Read Abe Sargent every Thursday... at StarCityGames.com!
Thursday, March 20th – I felt it was time for good old fashioned hardcore Magic. I mean decks, strategy, or alternate formats. The type of Magic you can use at your own kitchen table. Forget fancy card evaluations, opinion articles, and lists of resources. It’s time for a serious hardcore article. Nothing is purer than a Magic article about decks.

Bonjour mes amis! Welcome back to the column that investigates the casual. I am your P.I. with the plan. For the last few articles, I’ve been talking about top ten lists, high value cards, what Wizards can learn from WizKids, and various online resources for your casual needs.

With four weeks of talking, I felt it was time for good old fashioned hardcore Magic. I mean decks, strategy, or alternate formats. The type of Magic you can use at your own kitchen table. Forget fancy card evaluations, opinion articles, and lists of resources. It’s time for a serious hardcore article.

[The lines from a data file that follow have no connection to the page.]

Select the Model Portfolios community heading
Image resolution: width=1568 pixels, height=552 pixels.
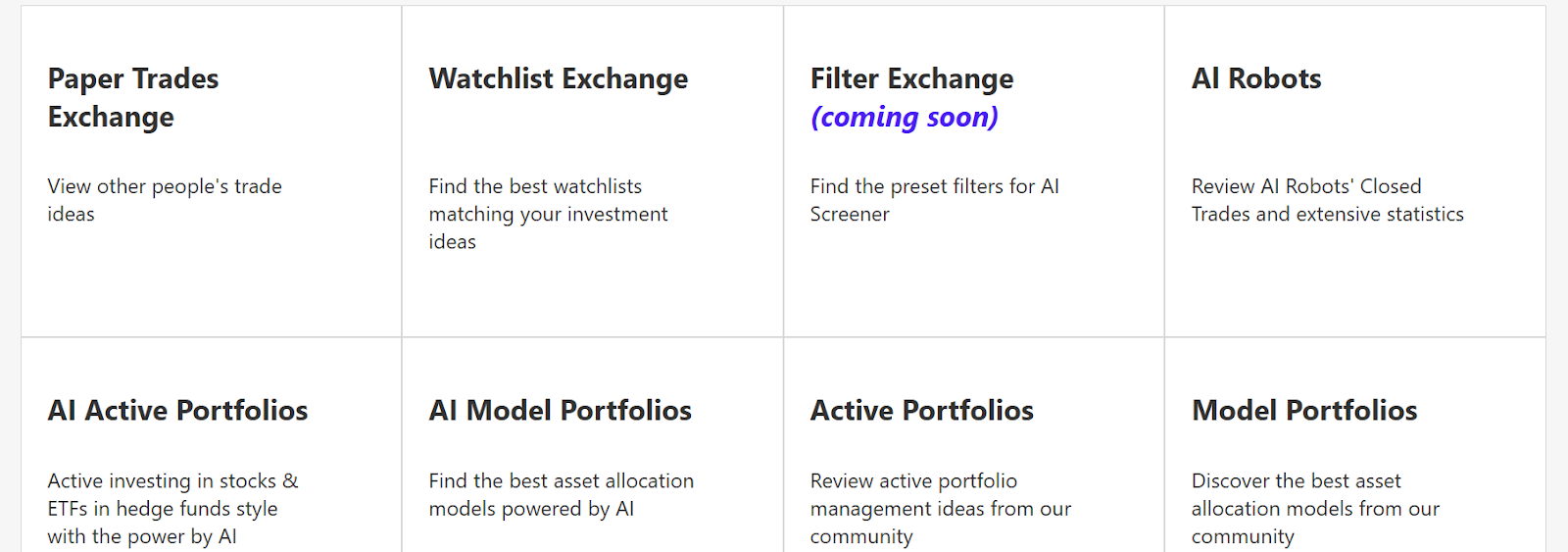click(x=1304, y=410)
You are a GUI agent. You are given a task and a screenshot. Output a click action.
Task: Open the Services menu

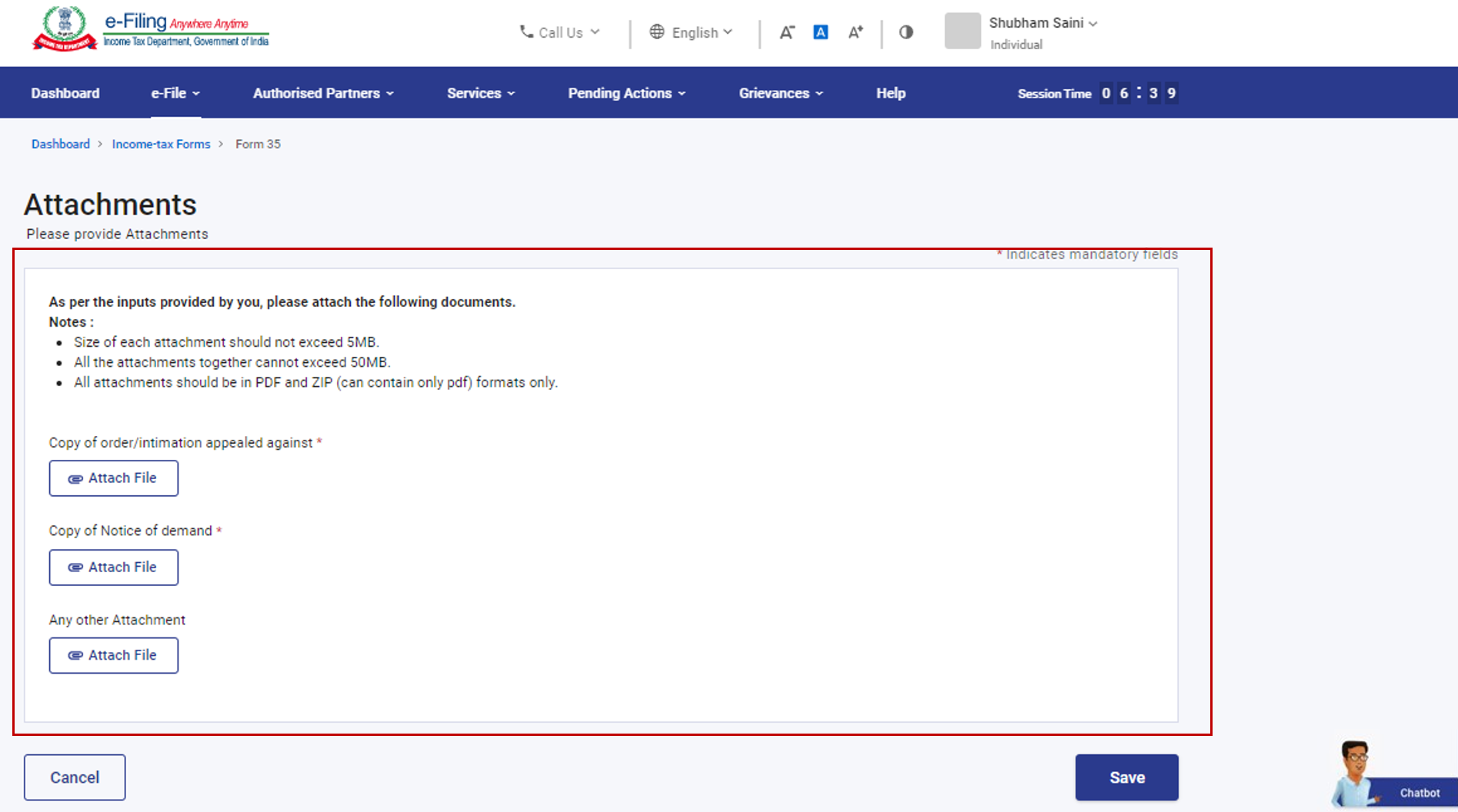[481, 93]
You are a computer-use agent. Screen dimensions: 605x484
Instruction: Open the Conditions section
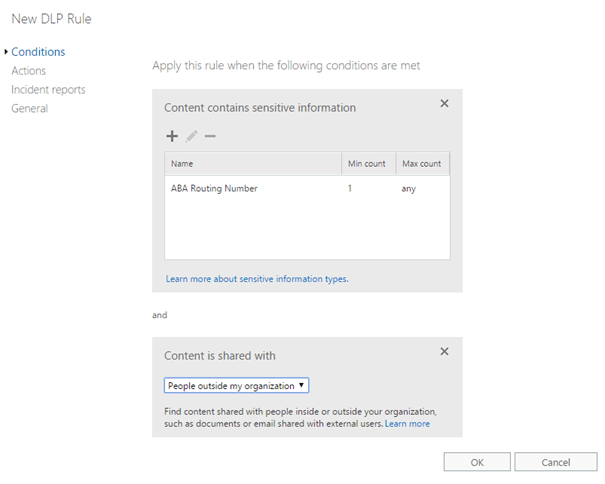(x=38, y=52)
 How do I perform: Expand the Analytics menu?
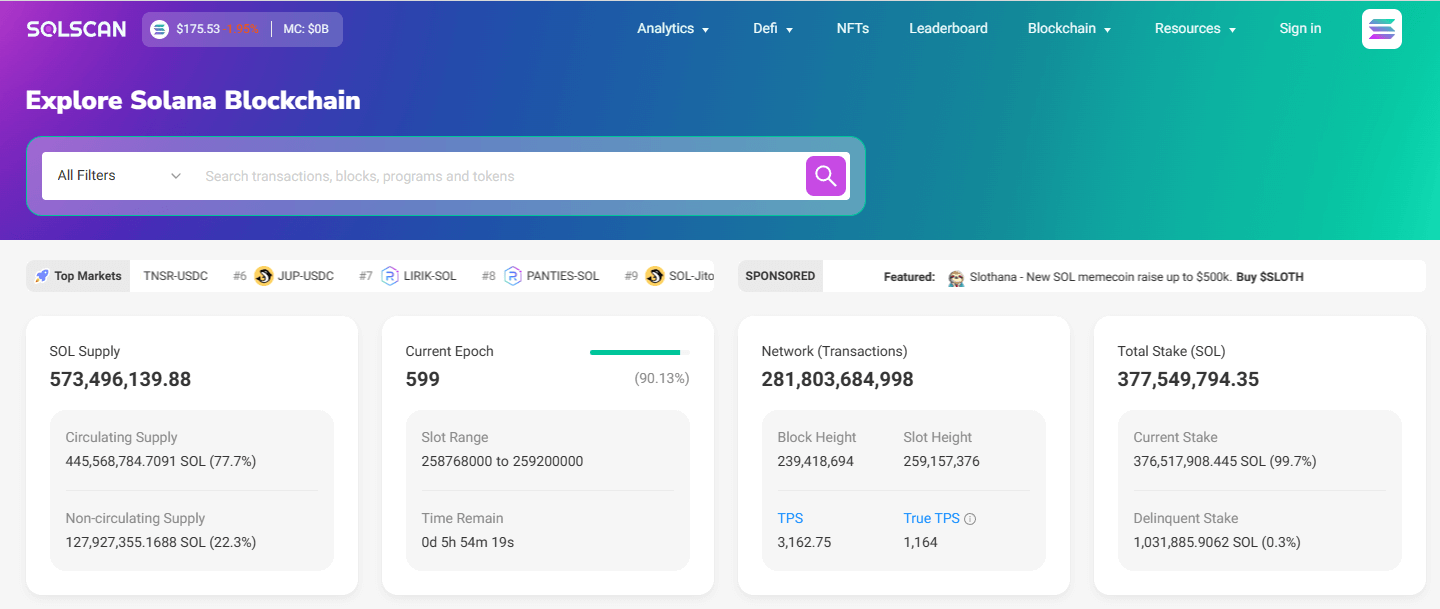(x=673, y=29)
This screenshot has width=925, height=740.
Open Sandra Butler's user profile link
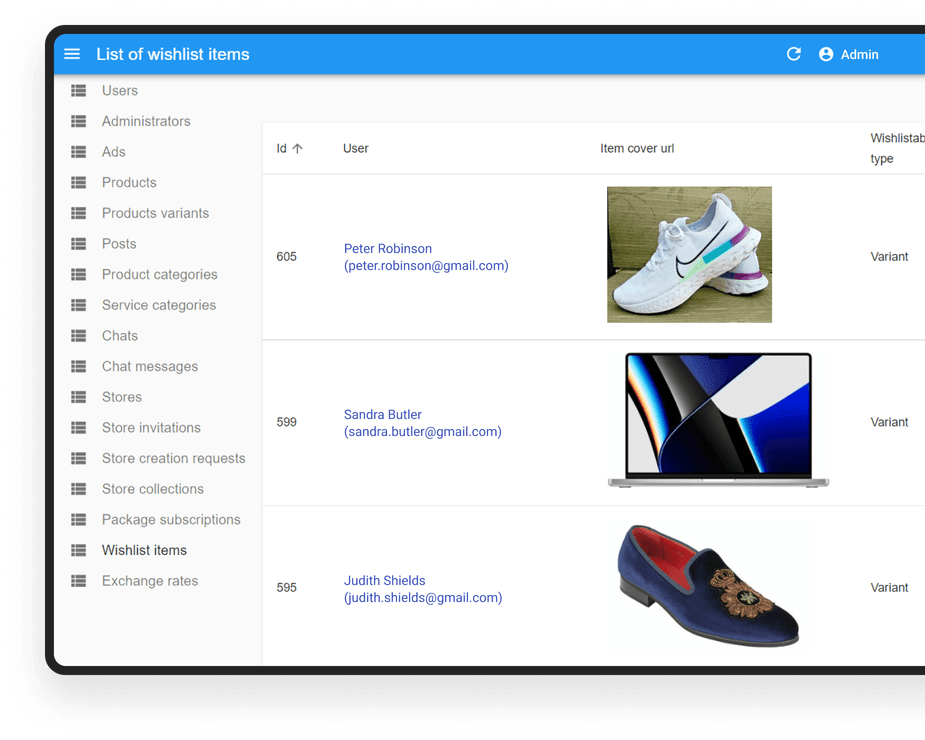(383, 413)
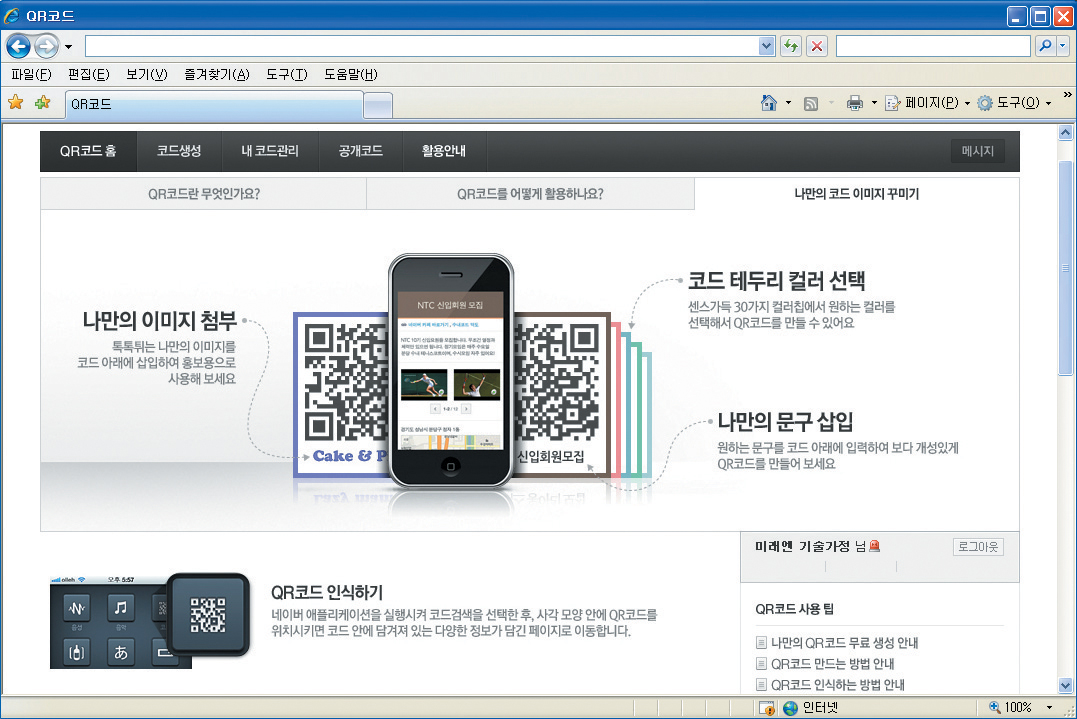The image size is (1077, 719).
Task: Open the 나만의 QR코드 무료 생성 안내 link
Action: pyautogui.click(x=844, y=643)
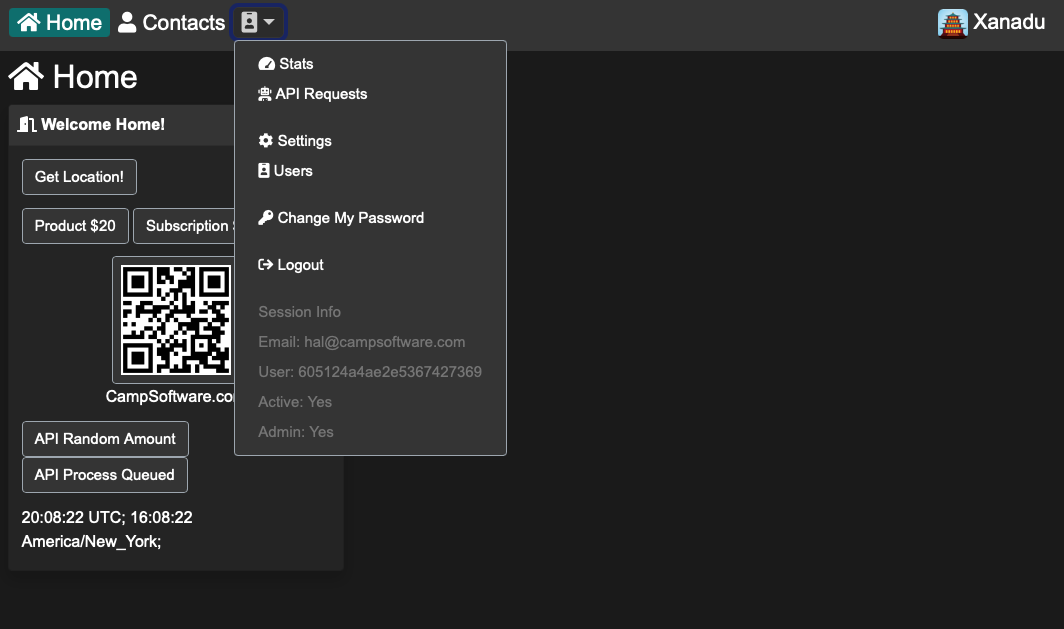Screen dimensions: 1064x629
Task: Switch to the Contacts section
Action: [x=171, y=21]
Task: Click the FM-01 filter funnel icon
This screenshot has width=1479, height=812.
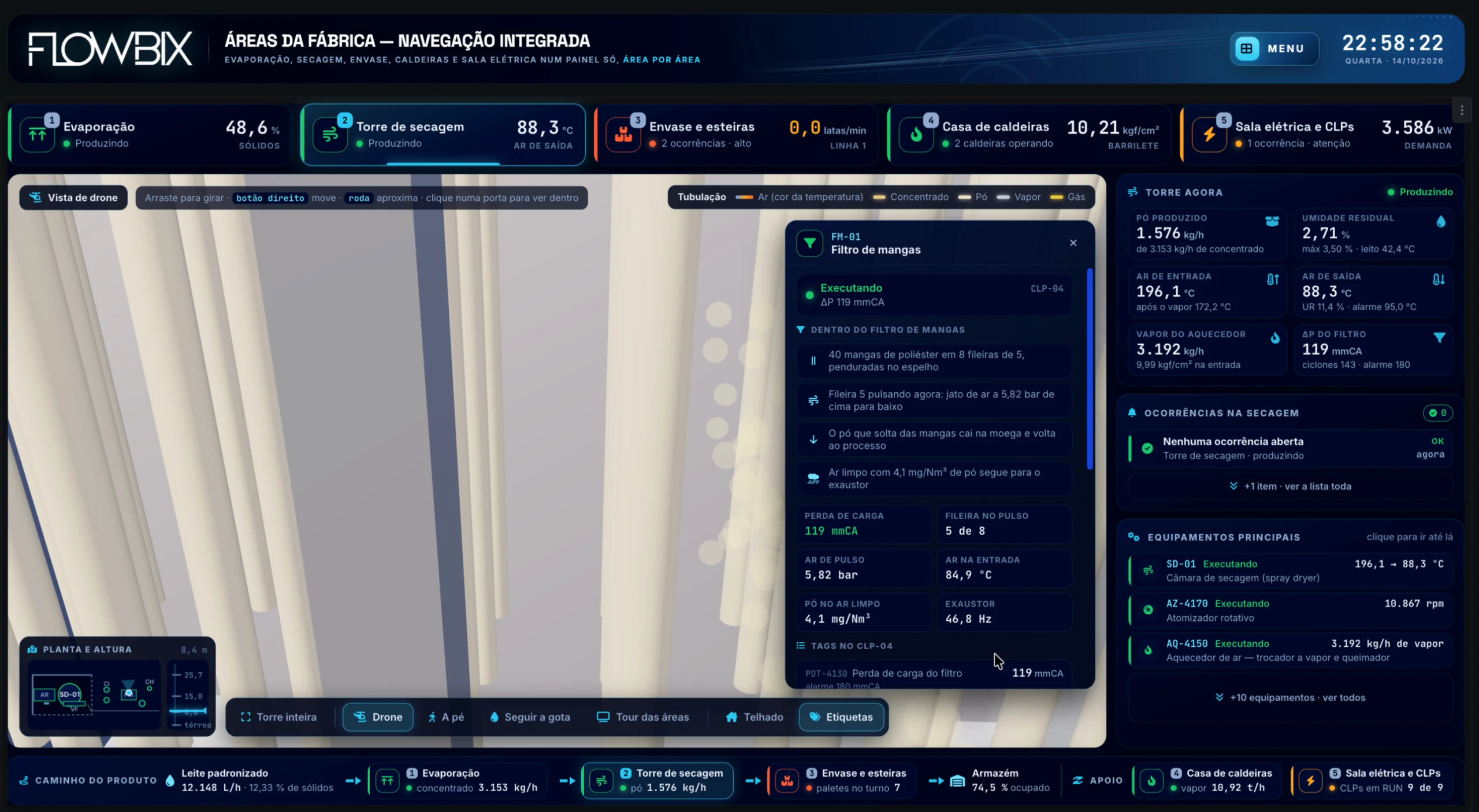Action: coord(809,243)
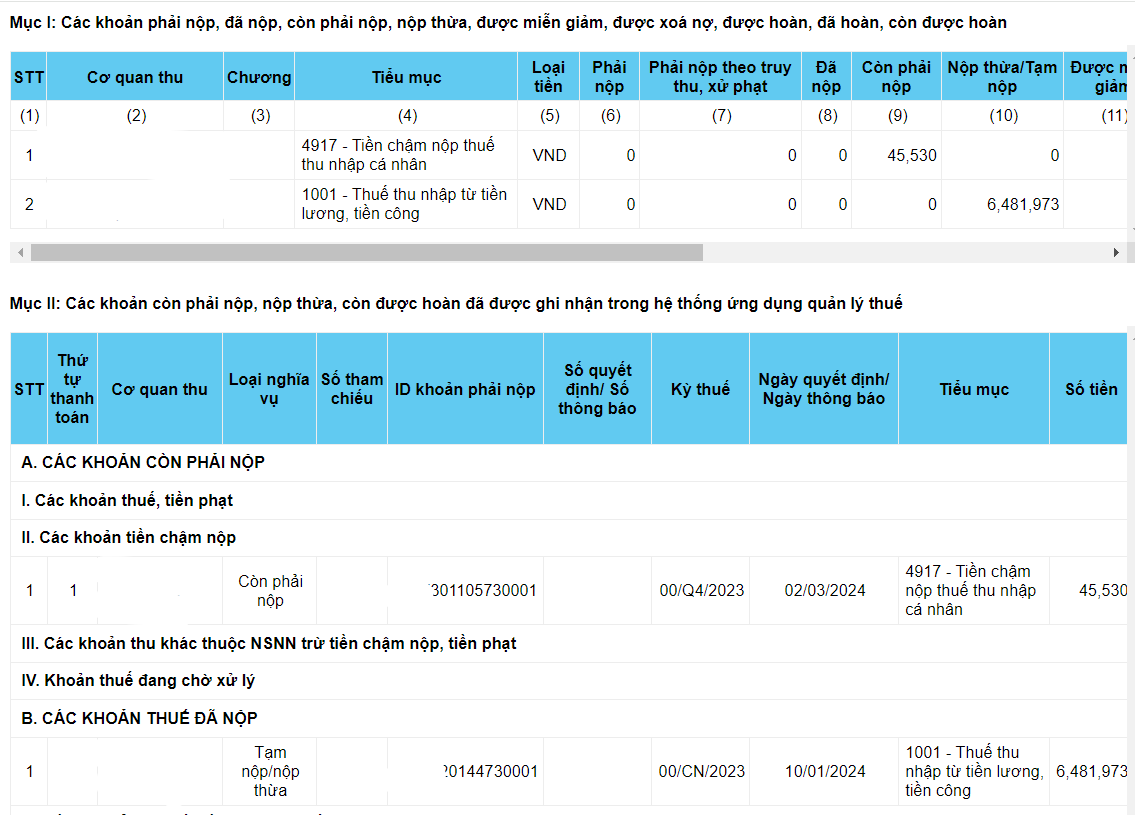Select the decision date 10/01/2024 cell
Screen dimensions: 1135x815
825,771
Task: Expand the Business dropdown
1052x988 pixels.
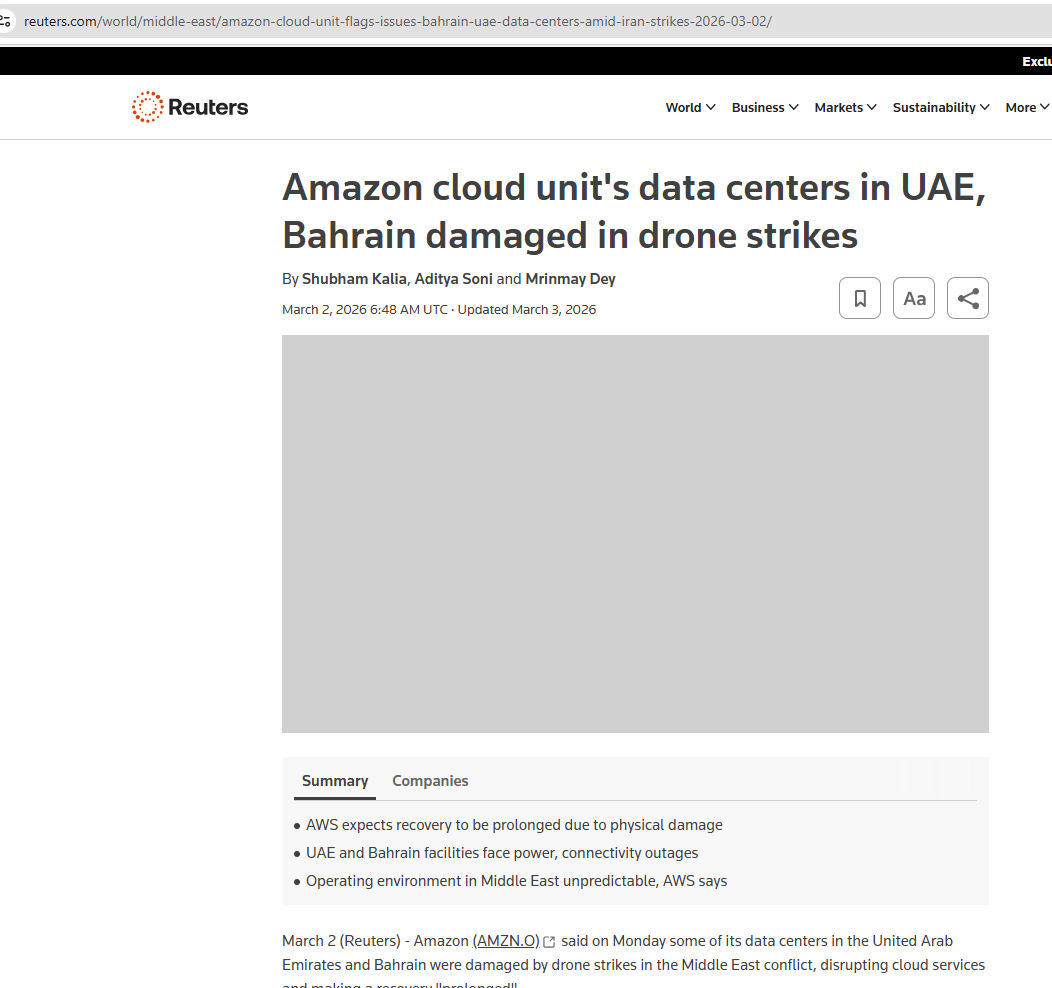Action: [x=765, y=108]
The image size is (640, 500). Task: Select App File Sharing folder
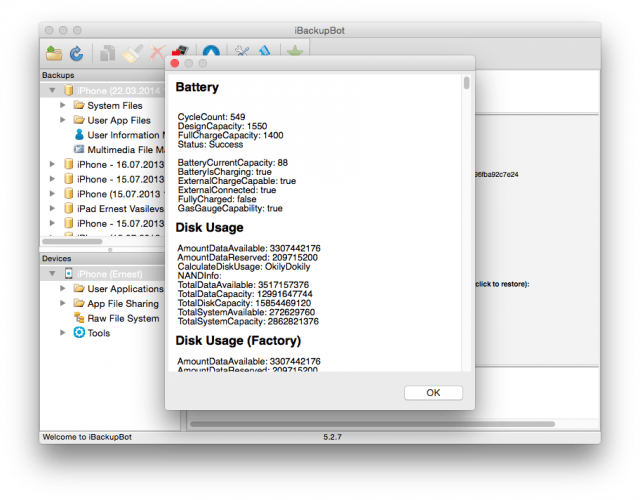point(120,304)
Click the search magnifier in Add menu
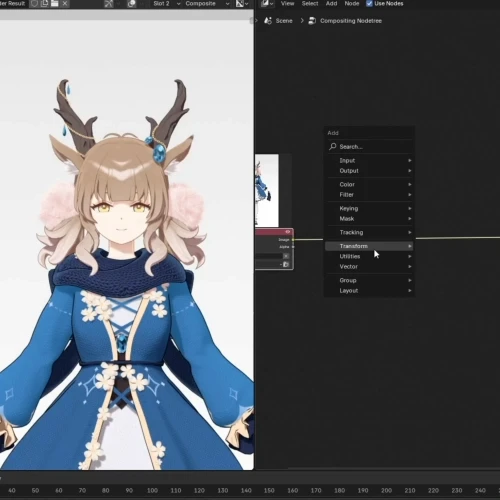500x500 pixels. coord(332,146)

Nothing is purer than a magic article about decks.

Strategy can get too highbrow, or just be wrong. Alternate formats might not even be used. Decks are the purest thing we have. We have a bunch of decks, and you can use them in various formats, variants, or whatever. You can get ideas that spark your own deckbuilding juices, or you can just observe more decks in action.

I have built hundreds of decks for you folks, but deck ideas are everywhere. Every single card has multiple decks that it suggests.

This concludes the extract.